(Collected data)
.....
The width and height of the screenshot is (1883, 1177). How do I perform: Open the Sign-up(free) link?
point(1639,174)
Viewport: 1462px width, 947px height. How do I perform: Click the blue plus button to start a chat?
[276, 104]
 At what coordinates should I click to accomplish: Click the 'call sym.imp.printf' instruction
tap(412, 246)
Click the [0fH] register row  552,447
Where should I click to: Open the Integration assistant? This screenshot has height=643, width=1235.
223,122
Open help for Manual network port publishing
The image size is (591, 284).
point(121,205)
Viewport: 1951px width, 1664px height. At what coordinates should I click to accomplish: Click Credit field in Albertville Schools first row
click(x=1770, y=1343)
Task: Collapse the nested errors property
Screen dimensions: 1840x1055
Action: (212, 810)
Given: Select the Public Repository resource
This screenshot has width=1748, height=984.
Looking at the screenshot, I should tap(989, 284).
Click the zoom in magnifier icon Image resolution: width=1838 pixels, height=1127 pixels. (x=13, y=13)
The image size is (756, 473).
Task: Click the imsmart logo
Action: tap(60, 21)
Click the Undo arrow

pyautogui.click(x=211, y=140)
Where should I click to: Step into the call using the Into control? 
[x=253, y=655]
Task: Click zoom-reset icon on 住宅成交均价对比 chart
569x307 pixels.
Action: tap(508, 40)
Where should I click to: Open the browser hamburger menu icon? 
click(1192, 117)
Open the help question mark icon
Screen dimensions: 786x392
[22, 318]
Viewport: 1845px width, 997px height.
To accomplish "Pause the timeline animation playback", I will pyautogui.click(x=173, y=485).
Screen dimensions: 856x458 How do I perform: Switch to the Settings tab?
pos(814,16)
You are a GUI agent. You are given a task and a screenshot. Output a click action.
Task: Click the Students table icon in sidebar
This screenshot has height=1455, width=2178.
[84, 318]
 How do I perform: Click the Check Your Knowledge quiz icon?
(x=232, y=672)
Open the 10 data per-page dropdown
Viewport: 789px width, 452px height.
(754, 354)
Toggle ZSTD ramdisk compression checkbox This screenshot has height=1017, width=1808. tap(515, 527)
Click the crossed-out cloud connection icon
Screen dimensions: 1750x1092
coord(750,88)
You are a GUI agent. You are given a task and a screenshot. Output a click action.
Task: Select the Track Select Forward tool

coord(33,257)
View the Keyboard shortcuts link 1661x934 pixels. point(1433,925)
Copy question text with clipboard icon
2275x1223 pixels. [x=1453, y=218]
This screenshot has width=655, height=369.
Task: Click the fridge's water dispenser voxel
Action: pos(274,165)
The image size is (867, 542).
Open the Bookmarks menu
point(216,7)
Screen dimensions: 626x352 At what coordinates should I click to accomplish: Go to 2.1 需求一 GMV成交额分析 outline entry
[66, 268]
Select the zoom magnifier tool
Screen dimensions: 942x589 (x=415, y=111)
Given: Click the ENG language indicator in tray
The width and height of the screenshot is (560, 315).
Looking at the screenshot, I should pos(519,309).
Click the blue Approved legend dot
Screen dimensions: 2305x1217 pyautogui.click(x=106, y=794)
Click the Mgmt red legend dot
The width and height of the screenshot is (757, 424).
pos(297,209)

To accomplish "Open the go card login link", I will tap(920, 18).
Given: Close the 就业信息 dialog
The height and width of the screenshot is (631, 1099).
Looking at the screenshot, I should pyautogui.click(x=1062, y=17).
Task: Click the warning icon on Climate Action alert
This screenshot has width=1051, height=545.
.....
■ Task requirements ■
With the line containing "Open the Bookmarks menu" as the first and the last line of the records as the final one, print exactly the lines in that span.

■ Exercise result ■
Open the Bookmarks menu
point(216,7)
Screen dimensions: 626x352 At what coordinates should I click to accomplish: Go to 2.1 需求一 GMV成交额分析 outline entry
[66, 268]
Select the zoom magnifier tool
Screen dimensions: 942x589 (x=415, y=111)
Given: Click the ENG language indicator in tray
The width and height of the screenshot is (560, 315).
Looking at the screenshot, I should pos(519,309).
Click the blue Approved legend dot
Screen dimensions: 2305x1217 pyautogui.click(x=106, y=794)
Click the Mgmt red legend dot
The width and height of the screenshot is (757, 424).
pos(297,209)

To accomplish "Open the go card login link", I will tap(920, 18).
Given: Close the 就业信息 dialog
The height and width of the screenshot is (631, 1099).
Looking at the screenshot, I should pyautogui.click(x=1062, y=17).
Task: Click the warning icon on Climate Action alert
This screenshot has width=1051, height=545.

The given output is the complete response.